+++ Data for analysis +++

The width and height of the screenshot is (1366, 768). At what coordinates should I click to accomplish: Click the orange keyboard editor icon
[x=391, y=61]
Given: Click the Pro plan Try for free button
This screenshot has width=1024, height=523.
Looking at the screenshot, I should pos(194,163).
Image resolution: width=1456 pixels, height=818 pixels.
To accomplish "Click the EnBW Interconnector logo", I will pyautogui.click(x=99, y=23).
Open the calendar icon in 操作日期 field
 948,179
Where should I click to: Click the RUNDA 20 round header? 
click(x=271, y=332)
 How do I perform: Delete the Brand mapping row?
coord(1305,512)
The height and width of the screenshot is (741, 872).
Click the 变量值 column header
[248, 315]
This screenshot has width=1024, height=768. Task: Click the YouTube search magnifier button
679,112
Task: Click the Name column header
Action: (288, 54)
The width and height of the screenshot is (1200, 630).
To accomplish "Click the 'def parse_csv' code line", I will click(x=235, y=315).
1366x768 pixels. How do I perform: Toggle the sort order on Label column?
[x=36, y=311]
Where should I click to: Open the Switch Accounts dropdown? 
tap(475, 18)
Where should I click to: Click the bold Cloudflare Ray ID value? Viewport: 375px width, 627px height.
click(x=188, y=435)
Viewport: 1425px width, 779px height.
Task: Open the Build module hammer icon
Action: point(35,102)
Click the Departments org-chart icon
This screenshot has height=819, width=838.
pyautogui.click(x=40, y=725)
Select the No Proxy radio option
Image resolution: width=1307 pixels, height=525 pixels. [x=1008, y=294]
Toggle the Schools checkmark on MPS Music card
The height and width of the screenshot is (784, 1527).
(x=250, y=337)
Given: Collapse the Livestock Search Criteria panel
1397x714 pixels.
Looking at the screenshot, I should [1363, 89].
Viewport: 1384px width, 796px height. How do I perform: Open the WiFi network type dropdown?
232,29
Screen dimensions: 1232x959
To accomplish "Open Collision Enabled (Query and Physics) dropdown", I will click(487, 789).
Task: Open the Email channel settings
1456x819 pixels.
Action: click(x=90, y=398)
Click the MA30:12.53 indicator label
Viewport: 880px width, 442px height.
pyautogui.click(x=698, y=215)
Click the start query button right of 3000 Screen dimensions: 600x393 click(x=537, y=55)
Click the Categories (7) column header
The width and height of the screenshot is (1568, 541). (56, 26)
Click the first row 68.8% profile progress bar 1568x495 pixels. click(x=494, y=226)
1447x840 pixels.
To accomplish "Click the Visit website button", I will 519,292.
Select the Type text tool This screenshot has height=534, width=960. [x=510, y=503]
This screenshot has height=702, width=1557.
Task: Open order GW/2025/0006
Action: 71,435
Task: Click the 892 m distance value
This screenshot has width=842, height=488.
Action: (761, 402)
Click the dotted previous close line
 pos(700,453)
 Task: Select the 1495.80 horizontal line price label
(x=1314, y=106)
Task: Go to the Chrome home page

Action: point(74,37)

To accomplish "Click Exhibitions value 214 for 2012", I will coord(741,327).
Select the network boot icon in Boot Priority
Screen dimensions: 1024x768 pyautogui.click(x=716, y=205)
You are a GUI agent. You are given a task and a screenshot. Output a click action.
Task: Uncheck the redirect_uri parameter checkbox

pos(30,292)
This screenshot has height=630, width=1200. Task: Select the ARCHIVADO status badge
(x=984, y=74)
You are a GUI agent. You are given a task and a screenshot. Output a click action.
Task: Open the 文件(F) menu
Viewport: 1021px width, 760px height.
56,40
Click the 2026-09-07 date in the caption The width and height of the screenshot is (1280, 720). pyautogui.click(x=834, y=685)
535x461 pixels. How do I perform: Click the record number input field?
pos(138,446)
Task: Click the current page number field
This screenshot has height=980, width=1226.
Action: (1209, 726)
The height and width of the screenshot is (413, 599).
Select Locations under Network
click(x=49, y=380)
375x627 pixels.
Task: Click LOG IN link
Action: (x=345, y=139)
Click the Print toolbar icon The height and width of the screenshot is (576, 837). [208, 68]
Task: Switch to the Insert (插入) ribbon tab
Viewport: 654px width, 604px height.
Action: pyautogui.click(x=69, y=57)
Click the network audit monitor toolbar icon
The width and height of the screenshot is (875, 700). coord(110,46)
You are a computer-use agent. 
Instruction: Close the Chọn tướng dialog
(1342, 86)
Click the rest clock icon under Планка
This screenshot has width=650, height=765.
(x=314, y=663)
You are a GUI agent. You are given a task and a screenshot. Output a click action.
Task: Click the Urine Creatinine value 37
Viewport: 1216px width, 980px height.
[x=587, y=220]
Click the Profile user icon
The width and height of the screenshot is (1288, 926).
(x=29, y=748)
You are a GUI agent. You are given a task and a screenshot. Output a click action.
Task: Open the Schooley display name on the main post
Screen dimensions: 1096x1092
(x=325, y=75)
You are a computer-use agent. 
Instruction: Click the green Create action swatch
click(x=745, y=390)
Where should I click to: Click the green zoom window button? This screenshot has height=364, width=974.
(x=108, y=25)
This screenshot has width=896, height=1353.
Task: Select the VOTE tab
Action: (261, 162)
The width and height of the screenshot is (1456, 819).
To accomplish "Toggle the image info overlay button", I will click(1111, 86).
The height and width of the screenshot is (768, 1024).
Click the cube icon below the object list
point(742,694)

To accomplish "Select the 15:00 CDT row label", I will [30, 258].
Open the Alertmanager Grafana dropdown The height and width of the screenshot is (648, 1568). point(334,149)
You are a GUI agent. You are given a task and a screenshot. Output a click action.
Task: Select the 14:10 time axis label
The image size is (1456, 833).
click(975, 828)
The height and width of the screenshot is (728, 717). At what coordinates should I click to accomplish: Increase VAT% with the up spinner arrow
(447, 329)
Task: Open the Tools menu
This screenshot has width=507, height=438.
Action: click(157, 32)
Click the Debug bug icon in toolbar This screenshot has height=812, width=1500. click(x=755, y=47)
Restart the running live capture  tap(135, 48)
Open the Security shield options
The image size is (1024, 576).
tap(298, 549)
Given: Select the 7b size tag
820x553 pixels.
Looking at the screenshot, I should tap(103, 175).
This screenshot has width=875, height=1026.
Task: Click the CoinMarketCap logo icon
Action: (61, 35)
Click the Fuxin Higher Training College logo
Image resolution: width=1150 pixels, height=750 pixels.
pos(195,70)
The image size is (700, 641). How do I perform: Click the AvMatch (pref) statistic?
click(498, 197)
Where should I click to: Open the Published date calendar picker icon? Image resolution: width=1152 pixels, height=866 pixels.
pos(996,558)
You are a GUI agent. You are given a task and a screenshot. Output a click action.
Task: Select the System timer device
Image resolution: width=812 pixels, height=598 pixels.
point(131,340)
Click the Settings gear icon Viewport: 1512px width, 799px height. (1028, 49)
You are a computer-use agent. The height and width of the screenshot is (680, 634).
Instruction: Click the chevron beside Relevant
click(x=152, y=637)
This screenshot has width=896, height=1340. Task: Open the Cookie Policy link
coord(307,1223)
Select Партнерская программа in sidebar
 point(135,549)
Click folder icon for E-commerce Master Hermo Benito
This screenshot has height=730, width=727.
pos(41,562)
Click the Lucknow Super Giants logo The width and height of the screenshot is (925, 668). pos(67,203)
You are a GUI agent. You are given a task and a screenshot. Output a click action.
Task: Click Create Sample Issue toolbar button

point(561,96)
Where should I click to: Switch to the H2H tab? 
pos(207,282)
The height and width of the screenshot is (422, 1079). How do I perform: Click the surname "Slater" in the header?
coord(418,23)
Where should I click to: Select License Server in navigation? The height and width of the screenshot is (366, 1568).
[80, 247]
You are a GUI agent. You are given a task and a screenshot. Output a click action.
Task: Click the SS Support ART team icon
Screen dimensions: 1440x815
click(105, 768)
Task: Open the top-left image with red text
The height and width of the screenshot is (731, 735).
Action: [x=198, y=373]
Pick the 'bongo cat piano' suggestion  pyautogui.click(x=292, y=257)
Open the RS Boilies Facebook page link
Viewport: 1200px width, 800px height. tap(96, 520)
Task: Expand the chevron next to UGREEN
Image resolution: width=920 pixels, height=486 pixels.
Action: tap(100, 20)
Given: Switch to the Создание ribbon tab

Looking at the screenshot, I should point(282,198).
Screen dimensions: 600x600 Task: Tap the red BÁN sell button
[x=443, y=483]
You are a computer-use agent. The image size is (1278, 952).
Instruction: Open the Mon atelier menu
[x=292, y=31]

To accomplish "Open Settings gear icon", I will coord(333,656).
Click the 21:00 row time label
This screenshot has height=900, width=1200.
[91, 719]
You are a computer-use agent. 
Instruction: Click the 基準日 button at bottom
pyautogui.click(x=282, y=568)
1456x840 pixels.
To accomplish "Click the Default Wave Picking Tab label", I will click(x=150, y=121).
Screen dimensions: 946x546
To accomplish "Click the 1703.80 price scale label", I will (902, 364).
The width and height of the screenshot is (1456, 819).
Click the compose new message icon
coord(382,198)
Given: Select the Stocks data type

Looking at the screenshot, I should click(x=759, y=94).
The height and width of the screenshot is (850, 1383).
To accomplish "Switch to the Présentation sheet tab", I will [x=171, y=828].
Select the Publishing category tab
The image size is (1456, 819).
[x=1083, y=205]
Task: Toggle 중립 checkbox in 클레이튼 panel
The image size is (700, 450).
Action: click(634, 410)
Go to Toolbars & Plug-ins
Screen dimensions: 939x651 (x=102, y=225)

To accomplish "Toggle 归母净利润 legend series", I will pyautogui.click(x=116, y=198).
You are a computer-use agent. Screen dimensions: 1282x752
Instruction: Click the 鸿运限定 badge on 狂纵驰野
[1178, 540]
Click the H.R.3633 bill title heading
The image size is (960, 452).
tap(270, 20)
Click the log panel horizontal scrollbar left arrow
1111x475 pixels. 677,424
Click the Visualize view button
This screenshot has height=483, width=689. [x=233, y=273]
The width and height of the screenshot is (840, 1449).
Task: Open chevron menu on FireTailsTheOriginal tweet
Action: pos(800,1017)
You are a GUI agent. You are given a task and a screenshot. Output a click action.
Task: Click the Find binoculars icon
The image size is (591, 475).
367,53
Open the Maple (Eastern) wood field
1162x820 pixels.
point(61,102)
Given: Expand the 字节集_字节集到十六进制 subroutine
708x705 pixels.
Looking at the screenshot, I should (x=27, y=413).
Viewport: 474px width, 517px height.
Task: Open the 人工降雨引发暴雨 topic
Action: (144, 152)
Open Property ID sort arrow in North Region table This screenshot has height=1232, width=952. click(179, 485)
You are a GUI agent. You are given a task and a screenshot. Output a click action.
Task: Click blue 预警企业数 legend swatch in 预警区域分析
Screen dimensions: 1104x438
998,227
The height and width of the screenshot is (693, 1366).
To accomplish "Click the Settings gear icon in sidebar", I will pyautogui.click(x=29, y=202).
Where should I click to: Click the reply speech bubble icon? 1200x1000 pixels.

+++

> Your goal:
The entries above hold a line with "Open the Alertmanager" and a later line with "Task: Open the Tools menu". Write out exactly those lines and all lines between, nothing more.

> Result of this task:
Open the Alertmanager Grafana dropdown The height and width of the screenshot is (648, 1568). point(334,149)
You are a GUI agent. You are given a task and a screenshot. Output a click action.
Task: Select the 14:10 time axis label
The image size is (1456, 833).
click(975, 828)
The height and width of the screenshot is (728, 717). At what coordinates should I click to accomplish: Increase VAT% with the up spinner arrow
(447, 329)
Task: Open the Tools menu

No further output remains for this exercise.